Bloque de texto:
--- --- ---
Pero hay una segunda sonrisa que ocasionalmente le sale: las comisuras de su boca todavía apuntan hacia arriba, aunque los labios están tensos. Es una sonrisa con una sombra al acecho. Es esa mirada cuando habla de los últimos cinco años, que estuvieron marcados por el amor y la muerte, algún altibajo extremo y varios pozos ciegos. Del Toro empezó un nuevo capítulo de su vida, pero también miró a su alrededor, vio desesperación y se sintió un poco roto por dentro.
“Solía decir en broma que cada película que hago es una autobiografía –dice–. Pero en realidad lo digo en serio. Cuando hice La forma del agua, quería que fuera una canción de amor, una afirmación de la vida. Pero es como que…”. Pone los codos sobre la mesa y se inclina. “¿Sabés cuál es la otra cara del sueño americano, no? Es una pesadilla. Tuve una sensación de fatalidad total. Entonces, cuando la gente pregunta: ‘¿Qué hay de la nueva [película]?’. Cada película es dónde estaba en ese momento”.
--- --- ---
Registros almacenados
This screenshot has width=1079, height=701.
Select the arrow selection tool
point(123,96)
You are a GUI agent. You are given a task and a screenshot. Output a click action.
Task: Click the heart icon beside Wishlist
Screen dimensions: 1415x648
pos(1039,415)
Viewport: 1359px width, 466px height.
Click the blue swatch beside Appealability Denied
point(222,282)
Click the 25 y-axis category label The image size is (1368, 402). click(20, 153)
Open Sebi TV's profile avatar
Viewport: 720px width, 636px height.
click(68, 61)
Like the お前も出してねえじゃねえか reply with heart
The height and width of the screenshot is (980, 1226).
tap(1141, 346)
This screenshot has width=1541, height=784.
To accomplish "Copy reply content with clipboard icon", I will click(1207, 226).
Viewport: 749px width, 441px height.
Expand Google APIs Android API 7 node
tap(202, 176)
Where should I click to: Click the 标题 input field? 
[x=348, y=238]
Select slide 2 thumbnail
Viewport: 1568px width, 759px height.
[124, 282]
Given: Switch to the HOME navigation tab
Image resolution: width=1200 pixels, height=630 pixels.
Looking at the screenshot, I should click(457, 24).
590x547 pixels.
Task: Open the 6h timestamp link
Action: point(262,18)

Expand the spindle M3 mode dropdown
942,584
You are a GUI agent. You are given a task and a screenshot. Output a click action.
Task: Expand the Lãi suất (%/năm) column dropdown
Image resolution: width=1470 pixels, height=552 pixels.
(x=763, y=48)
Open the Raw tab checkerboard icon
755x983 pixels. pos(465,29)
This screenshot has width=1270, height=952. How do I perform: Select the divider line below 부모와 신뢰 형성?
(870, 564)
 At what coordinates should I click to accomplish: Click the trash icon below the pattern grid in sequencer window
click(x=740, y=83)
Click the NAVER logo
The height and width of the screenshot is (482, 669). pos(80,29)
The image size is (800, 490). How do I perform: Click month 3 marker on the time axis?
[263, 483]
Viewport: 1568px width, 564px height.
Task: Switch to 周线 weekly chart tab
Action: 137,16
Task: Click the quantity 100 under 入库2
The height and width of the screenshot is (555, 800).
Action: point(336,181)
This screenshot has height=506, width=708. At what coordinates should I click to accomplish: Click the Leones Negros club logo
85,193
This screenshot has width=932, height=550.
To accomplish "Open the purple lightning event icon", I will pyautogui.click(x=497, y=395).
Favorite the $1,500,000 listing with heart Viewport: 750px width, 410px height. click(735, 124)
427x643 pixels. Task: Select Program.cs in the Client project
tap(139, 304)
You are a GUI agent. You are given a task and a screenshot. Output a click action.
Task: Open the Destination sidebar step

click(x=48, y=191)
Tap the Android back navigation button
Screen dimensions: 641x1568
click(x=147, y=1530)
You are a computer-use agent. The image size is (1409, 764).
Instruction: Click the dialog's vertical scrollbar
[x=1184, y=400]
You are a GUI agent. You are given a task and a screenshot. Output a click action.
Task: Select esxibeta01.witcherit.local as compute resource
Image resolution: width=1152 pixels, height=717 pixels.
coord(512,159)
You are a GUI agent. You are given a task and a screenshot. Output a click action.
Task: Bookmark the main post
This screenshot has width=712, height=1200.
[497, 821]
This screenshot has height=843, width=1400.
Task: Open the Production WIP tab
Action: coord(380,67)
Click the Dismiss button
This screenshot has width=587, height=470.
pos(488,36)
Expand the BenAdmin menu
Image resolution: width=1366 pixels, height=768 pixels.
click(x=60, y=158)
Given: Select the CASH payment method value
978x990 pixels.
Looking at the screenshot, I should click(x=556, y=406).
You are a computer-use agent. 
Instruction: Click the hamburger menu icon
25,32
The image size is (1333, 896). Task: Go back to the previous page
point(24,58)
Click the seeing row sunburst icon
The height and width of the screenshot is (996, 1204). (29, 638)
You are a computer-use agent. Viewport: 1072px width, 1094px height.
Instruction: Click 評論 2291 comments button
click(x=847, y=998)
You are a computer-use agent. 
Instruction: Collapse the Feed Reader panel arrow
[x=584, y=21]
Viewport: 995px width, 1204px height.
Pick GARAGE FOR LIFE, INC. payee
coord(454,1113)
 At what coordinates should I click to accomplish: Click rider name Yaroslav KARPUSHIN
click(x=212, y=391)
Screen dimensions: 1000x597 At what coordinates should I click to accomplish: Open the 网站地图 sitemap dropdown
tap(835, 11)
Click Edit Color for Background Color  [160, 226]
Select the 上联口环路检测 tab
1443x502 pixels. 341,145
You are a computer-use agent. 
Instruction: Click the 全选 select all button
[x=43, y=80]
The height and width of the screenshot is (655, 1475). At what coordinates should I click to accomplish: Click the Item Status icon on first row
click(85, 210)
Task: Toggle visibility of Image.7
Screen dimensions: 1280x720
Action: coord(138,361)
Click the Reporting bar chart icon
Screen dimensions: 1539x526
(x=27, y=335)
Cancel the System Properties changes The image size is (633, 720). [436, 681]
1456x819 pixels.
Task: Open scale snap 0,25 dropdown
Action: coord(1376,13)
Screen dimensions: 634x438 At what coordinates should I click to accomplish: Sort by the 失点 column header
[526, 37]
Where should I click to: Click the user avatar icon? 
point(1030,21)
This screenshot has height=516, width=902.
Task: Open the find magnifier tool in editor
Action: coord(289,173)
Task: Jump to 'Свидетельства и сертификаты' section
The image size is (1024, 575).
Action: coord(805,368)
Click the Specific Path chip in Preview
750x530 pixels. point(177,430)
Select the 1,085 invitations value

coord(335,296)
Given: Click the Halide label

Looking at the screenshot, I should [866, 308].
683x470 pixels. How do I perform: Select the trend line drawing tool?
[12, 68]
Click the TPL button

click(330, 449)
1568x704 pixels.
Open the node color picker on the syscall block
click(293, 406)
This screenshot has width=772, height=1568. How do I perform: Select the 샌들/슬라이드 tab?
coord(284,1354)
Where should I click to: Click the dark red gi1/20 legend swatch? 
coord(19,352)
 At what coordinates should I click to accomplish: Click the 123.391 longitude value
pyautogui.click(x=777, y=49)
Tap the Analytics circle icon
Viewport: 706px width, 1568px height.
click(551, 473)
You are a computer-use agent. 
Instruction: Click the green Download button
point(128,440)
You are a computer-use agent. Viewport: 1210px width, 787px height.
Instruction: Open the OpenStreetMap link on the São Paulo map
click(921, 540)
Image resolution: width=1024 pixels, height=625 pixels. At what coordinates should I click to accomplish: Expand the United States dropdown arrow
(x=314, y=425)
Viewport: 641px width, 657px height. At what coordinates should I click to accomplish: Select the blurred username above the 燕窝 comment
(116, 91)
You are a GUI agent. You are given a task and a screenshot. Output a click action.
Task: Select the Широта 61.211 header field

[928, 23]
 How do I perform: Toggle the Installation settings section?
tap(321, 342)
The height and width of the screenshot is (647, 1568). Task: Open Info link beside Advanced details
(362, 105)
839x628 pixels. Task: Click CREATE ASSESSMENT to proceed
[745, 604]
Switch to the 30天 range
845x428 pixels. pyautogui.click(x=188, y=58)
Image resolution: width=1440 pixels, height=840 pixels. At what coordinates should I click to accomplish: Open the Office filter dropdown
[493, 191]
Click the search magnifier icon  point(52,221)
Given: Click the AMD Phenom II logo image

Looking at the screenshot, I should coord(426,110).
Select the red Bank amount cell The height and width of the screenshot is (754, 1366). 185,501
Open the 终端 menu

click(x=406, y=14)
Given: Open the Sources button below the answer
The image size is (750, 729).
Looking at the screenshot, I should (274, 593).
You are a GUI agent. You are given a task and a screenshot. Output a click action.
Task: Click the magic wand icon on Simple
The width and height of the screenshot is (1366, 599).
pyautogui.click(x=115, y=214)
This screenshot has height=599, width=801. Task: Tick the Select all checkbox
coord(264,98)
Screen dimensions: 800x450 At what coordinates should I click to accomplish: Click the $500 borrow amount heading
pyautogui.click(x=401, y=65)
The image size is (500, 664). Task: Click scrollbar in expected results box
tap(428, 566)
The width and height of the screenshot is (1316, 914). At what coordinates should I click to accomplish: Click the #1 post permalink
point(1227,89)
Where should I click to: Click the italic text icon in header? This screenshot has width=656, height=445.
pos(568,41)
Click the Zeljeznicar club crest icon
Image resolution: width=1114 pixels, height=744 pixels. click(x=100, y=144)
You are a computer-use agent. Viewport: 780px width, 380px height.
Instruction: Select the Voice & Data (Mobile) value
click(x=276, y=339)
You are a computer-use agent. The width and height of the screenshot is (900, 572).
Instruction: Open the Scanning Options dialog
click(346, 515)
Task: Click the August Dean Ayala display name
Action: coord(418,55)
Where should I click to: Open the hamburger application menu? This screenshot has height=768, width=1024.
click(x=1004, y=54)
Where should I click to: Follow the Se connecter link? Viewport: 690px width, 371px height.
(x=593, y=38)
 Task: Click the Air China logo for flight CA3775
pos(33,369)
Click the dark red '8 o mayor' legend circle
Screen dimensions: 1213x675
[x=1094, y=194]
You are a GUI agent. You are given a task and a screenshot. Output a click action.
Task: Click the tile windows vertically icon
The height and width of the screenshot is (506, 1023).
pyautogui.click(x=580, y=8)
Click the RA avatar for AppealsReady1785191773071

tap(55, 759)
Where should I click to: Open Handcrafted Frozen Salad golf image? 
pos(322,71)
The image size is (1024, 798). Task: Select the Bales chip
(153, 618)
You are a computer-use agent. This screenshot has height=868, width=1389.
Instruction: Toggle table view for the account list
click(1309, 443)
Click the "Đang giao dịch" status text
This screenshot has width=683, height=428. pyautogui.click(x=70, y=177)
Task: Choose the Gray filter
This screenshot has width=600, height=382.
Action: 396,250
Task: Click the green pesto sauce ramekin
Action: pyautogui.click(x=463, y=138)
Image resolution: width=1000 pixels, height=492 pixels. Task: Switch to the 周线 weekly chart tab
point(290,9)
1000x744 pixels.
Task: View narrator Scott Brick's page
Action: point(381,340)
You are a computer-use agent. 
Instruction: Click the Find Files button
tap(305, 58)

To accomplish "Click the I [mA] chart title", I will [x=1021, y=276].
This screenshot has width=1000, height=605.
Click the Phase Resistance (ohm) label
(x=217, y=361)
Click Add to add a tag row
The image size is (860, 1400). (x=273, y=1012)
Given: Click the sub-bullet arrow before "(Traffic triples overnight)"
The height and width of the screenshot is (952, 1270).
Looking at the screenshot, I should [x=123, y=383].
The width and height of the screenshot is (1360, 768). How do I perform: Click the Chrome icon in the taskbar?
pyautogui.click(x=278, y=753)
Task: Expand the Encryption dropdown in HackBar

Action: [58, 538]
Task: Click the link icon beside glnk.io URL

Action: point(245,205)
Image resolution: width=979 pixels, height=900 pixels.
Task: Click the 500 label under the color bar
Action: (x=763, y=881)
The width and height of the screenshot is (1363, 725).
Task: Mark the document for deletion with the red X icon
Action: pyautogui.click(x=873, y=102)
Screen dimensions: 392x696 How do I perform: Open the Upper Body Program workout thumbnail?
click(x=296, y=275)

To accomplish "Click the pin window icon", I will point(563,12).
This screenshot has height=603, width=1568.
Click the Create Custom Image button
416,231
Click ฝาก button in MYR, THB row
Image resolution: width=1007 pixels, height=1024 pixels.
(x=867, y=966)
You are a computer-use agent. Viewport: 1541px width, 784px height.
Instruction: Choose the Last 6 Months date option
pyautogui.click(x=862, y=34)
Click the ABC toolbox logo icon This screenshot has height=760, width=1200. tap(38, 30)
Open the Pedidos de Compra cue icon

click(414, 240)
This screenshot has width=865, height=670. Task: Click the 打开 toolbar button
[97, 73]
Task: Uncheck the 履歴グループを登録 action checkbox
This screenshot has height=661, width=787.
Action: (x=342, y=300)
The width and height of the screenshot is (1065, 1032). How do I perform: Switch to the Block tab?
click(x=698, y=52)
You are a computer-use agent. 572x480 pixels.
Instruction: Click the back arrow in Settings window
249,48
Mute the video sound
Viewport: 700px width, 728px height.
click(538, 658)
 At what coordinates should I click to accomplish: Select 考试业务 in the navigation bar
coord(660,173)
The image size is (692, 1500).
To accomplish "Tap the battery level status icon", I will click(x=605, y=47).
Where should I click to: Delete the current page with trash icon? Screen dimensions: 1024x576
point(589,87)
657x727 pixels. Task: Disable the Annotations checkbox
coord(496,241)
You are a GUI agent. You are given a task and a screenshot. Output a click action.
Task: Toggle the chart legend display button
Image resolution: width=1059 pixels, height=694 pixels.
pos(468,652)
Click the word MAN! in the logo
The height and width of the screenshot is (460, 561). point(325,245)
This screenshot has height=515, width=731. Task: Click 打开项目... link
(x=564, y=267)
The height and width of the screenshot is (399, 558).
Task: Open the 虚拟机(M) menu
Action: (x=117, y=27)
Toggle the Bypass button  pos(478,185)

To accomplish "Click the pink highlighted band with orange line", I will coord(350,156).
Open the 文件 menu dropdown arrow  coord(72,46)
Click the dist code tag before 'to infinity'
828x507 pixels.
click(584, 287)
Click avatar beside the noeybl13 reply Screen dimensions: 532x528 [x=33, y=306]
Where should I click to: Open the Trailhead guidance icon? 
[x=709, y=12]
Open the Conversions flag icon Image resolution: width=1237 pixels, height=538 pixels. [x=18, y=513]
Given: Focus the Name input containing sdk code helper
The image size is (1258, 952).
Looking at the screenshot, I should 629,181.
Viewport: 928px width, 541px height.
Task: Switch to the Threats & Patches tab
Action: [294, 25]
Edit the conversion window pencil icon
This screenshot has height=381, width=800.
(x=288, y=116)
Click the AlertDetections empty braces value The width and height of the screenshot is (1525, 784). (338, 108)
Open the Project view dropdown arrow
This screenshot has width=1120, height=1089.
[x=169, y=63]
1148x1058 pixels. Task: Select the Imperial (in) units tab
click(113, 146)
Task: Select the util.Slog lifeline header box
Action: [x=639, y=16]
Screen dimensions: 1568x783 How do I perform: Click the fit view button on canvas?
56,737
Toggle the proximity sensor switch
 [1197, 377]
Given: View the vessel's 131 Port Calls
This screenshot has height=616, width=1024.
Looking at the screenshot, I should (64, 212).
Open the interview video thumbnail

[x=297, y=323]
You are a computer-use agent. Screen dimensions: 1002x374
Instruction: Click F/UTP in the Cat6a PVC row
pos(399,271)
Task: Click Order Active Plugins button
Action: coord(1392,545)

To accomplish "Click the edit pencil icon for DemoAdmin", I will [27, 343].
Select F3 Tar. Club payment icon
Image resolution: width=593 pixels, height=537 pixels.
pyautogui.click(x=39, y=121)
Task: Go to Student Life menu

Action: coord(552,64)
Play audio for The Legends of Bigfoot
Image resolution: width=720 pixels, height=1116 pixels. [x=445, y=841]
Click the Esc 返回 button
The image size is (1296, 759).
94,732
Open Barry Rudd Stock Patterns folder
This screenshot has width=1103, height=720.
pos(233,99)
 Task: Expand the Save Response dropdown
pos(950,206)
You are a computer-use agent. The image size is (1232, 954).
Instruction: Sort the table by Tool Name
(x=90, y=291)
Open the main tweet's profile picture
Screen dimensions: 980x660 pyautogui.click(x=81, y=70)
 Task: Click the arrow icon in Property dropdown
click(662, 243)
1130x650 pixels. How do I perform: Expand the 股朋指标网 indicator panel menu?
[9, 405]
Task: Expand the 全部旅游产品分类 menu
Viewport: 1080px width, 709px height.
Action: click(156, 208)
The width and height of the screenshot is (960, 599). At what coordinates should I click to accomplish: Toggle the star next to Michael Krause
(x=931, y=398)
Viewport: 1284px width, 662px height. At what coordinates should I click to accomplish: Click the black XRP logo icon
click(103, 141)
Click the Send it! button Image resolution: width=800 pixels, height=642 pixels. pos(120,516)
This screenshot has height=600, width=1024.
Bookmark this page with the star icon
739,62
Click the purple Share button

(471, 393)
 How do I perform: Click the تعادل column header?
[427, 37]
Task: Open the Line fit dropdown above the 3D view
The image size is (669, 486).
--- --- ---
Tarea a realizar:
Edita el pasaje del texto sobre Del Toro que empieza en "Pero hay una" y termina en "roto por dentro.", reemplazando "comisuras" por "esquinas".

Solución de la tarea:
Pero hay una segunda sonrisa que ocasionalmente le sale: las esquinas de su boca todavía apuntan hacia arriba, aunque los labios están tensos. Es una sonrisa con una sombra al acecho. Es esa mirada cuando habla de los últimos cinco años, que estuvieron marcados por el amor y la muerte, algún altibajo extremo y varios pozos ciegos. Del Toro empezó un nuevo capítulo de su vida, pero también miró a su alrededor, vio desesperación y se sintió un poco roto por dentro.